NICE – Must Be Nice 2
Sorti le 19 mai 2020,
chez MBNent et Placenta Recordings.
A la liste des rappeurs qui comptent, à Detroit, ajoutons Nice. Celui-ci, à vrai dire, n’a rien d’un nouveau-venu. Aperçu sur des titres de Danny Winnin et d’Allstar Jr, il appartient au collectif Team Eastside, dont le membre le plus éminent est Peezy. Et ses premiers projets, sortis sous le nom de D-Nice, remontent à 2015, quand il a sorti la mixtape Underdog, et un peu plus tôt son premier album Must Be Nice, auquel ont contribué ses compères Peezy, Babyface Ray, Lou, Damedot et le désormais disparu Snoop, tous associés à la Team Eastside, ainsi que GT et Icewear Vezzo.
Sa sortie la plus récente est une suite à ce projet. Là encore, participent des sommités de cette scène. Outre Peezy et Babyface Ray une fois encore, on y croise Allstar Jr, 42 Dugg, ainsi que l’ami de Flint, Rio da Yung OG. En résulte du rap de Detroit au plus pur de sa forme, avec force pianos trépidants, synthétiseurs glaçants et rythmes soutenus, sur des morceaux excédant rarement les trois minutes, et traitant comme toujours d’argent, de drogue, de sexe, d’adversité et de déloyauté.

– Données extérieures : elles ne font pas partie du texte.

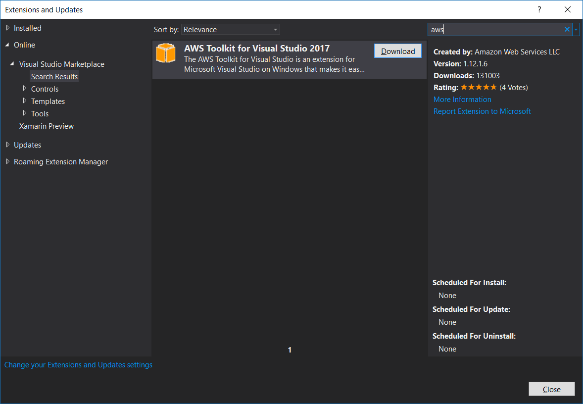Open the Sort by Relevance dropdown
The image size is (583, 404).
(x=230, y=30)
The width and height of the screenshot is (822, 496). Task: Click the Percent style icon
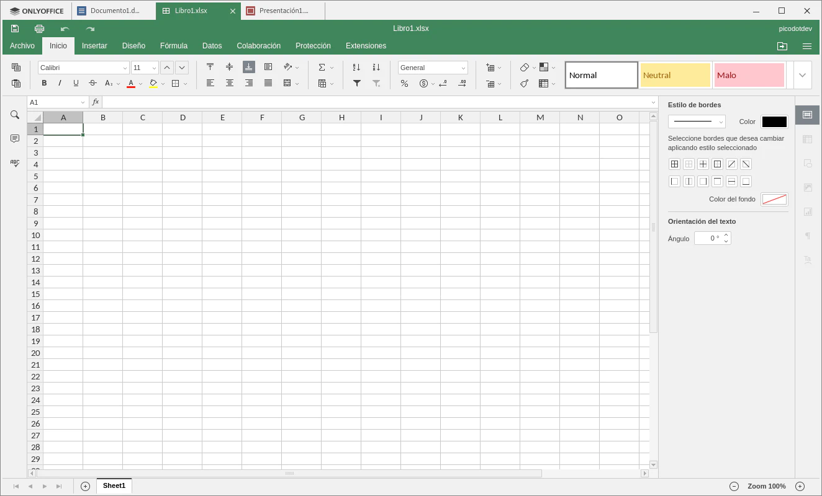[x=404, y=83]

Nice n’a pas une voix marquée. Il n’a pas le style distinctif de rappeurs hauts en couleur à la Sada Baby. Ses invités, d’ailleurs, lui volent parfois la vedette, comme Babyface Ray sur le remarquable « Boxing », le morceau le plus palpitant avec son piano rapide parsemé de cloches, et sur « Really That » à nouveau, avec le possédé 42 Dugg. Il n’y a rien de vraiment original sur Must Be Nice 2, un projet parmi d’autres, générique, routinier, attendu, perdu dans un flot incessant de sorties, mais à même de contenter notre addiction du moment, à même de de nous donner notre dose mensuelle de rap de Detroit, plus que jamais la meilleure école de rap qui soit, en 2020.